Ministral 3 3B Instruct 2512 BF16

The smallest model in the Ministral 3 family, Ministral 3 3B is a powerful, efficient tiny language model with vision capabilities.

This model is the instruct post-trained version, fine-tuned for instruction tasks, making it ideal for chat and instruction based use cases.

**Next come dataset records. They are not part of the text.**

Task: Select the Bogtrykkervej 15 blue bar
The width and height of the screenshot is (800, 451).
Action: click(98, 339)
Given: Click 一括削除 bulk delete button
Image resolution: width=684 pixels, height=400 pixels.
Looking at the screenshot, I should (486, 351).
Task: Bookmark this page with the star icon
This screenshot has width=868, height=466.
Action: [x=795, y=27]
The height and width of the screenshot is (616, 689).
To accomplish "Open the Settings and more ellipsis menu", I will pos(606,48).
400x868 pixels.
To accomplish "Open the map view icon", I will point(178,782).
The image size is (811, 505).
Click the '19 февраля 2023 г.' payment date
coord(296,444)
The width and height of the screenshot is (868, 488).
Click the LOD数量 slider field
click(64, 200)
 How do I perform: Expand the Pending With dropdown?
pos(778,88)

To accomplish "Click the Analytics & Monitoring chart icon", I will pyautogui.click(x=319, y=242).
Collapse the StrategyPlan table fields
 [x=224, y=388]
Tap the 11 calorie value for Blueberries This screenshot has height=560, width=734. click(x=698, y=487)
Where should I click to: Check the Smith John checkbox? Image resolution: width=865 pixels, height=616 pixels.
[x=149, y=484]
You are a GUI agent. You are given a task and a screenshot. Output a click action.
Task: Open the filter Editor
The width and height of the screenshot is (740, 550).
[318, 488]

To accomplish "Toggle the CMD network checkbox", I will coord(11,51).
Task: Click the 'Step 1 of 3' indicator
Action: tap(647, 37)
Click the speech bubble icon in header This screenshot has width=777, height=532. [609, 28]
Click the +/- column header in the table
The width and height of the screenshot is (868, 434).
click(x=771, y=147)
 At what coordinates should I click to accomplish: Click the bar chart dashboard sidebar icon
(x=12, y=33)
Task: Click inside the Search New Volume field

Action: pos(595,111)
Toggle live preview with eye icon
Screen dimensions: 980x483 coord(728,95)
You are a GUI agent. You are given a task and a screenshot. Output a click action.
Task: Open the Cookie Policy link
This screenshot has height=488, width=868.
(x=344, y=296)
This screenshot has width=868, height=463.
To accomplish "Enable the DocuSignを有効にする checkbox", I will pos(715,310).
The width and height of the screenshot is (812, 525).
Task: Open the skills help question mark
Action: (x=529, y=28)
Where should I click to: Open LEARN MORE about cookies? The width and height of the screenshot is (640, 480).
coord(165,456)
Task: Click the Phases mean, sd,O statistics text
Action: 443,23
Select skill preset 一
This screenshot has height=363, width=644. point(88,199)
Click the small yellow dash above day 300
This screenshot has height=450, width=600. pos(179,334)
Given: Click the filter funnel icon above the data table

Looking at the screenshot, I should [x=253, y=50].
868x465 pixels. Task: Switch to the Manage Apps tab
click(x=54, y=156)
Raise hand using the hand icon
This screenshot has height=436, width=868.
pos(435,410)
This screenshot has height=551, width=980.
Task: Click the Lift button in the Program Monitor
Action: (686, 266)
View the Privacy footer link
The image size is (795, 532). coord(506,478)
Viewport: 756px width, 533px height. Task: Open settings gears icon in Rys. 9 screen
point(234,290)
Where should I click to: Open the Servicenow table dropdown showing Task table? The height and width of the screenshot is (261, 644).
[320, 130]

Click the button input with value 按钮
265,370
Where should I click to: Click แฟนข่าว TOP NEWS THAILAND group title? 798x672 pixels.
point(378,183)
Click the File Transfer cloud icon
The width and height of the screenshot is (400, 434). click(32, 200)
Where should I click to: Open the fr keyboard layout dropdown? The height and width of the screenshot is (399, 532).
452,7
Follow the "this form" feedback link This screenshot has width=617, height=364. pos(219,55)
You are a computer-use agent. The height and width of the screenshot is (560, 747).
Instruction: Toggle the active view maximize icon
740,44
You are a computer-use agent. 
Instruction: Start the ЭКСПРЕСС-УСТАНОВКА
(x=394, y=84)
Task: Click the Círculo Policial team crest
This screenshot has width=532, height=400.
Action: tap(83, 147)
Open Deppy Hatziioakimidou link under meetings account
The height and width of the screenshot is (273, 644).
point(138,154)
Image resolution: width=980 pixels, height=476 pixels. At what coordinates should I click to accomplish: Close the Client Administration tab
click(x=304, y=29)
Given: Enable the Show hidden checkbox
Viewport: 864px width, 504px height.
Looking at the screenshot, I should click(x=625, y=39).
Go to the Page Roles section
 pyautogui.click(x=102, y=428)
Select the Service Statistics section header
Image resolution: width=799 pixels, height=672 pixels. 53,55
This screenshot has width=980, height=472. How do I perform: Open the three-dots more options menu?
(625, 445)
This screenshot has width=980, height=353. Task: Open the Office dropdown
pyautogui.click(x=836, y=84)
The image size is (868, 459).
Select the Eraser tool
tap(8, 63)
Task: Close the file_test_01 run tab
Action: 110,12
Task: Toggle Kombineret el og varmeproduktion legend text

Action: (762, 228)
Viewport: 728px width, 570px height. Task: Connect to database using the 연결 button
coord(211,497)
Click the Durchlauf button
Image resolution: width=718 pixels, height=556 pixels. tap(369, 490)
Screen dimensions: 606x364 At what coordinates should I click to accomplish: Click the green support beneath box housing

The Ministral 3 family is designed for edge deployment, capable of running on a wide range of hardware. Ministral 3 3B can even be deployed locally, capable of fitting in 16GB of VRAM in BF16, and less than 8GB of RAM/VRAM when quantized.

We provide a no-loss FP8 version here, you can find other formats and quantizations in the Ministral 3 - Additional Checkpoints collection.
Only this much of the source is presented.